The Neo Home Robot: The Tesla Playbook for Embodied AI
Neo’s often tele-operated ‘AI’ robot isn’t completely autonomous yet, but this data-first strategy could make it unstoppable.
With much buzz and excitement ‘1X’ has put their much anticipated humanoid home assistant bot ‘Neo’ up for pre-order. For the princely sum of $500 monthly or a $20,000 one time fee, Neo promises to be your perfect house keeper, completing all your chores whilst you work, allowing you to return to a clean and orderly home, all thanks to Neo.
But despite the marketing material, it’s seems that at the present moment, the undoubtedly impressive bot is more of a list of promises and aspirations than complete product.
In his video titled “The Problem with this Humanoid Robot”, Marques Brownlee highlights all the ways the dream and the reality aren’t meeting up quite yet. With much of the demo’s given in their marketing material and to journalists being tele-operated by human “pilots” using VR goggles and controllers. If you haven’t seen the video i recommend you check it out here:
Whilst at first light this might seem like a “scam” or a simple cases of false advertising, the reality is far more interesting. Marques suggests that 1X is reading from the Tesla self driving playbook and that building a fleet of tele-operated bots (what they call expert mode) now will yield huge dividends in the long term.
Looking at the hardware it’s self we see that this first generation Neo bot is no toy. It’s a serious piece of hardware and engineering, with my guess being that the $20,000 price tag is far below current manufacturing costs. It has dexterous hands capable of manipulating objects, it’s capable of lifting over 150 pounds (68 kg) and carrying 55 pounds (25kg), has a continuous working battery life of 4 hours and is boast the latest NVIDIA Jetson Thor chip designed specific for embodied AI applications.
Redwood AI is 1X’s in house AI model that drives the brains of Neo. But despite all the impressive progress made with their in house VLA model the software is not quite ready for prime time as explained in the Marques Brownlee video.
The issue is foundational models such as Redwood AI, is that they need and crave only one thing:
Data.
Tesla understood this fundamental problem when it set out to build a generalised solution to self driving. Cameras on every car they sold helped to train successive generations of better and better FSD models. FSD 14 appearing to be moment that Tesla can begin offering self driving taxi services, a key Tesla growth area.

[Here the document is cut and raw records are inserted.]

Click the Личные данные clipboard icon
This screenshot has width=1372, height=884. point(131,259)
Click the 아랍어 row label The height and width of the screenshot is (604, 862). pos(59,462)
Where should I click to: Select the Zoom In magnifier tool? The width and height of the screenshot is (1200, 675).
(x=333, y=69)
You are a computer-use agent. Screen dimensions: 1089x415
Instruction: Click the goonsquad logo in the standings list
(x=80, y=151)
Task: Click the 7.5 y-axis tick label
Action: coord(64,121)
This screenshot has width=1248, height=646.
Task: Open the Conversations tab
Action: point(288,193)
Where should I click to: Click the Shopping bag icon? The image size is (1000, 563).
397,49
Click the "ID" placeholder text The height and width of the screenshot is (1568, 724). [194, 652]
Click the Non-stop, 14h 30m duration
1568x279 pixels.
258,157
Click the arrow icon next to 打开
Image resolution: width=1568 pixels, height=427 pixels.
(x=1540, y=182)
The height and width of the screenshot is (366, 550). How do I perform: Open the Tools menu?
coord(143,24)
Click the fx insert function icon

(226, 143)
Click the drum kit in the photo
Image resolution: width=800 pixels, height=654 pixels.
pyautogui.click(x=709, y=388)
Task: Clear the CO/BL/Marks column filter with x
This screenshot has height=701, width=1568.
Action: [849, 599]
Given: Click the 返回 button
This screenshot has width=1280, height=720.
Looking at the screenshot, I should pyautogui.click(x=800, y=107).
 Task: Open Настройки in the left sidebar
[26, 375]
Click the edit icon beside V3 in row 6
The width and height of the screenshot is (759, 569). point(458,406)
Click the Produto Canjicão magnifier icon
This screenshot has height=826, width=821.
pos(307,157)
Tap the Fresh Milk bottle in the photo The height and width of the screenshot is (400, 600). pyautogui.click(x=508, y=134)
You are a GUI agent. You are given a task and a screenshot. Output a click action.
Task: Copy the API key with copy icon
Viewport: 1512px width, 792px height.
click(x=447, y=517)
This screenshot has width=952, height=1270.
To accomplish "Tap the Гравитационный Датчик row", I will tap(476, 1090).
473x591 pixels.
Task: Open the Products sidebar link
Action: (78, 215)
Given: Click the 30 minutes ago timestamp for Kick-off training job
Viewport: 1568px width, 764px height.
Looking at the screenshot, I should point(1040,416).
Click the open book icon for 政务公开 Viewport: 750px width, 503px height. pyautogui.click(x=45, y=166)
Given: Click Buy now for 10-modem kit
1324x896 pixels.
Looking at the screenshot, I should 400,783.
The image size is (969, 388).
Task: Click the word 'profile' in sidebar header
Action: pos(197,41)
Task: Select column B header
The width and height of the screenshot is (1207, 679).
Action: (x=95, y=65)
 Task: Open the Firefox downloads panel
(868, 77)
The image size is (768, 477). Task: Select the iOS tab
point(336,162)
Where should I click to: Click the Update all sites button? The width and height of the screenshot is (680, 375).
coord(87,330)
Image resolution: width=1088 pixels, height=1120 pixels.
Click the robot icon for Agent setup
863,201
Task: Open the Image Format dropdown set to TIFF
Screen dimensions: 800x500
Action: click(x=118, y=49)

The clever thing about this approach is that Neo doesn’t need to be perfect yet. Every moment it’s being operated, every object it picks up, and every mistake it makes is valuable training data. 1X isn’t just selling a robot, they’re deploying a fleet of data-gathering machines into real homes. As Marques Brownlee points out, those tele-operators using VR headsets aren’t just filling in for missing intelligence, they’re actively teaching Redwood AI how to perceive, react, and move in the real world.
Tesla understand that data is one of their biggest advantages. 1X seems to be following the same playbook, only this time the training ground isn’t public roads but the private, messy interiors of our homes. If they can get enough bots out there, each one becomes a data node in a network that helps the entire system learn faster. The long-term value of that data could be enormous.
Of course, this all comes with a cost. Those early adopters are paying to be part of the experiment. For $20,000 you’re not just buying a household helper, you’re helping train one. Privacy will be the first concern, as these robots will map homes, record actions, and inevitably see things most people don’t want seen. 1X says they’ll blur faces and allow geofencing, but inviting cameras, microphones, and remote operators into your living room is still a big ask. The trade-off for being early is not just money, but trust.
In the end, Neo isn’t really about washing dishes or folding laundry, not yet anyway. It’s about building the foundation for embodied AI, a system that can think and act in the physical world as fluidly as language models handle text. 1X is selling the dream early to build the future faster, and while that might frustrate some, it’s also a bold and probably necessary step.
Whether Neo becomes the next big platform or just another footnote in the AI timeline will depend on how fast they can turn that data into real capability. Either way, it feels like the start of something important.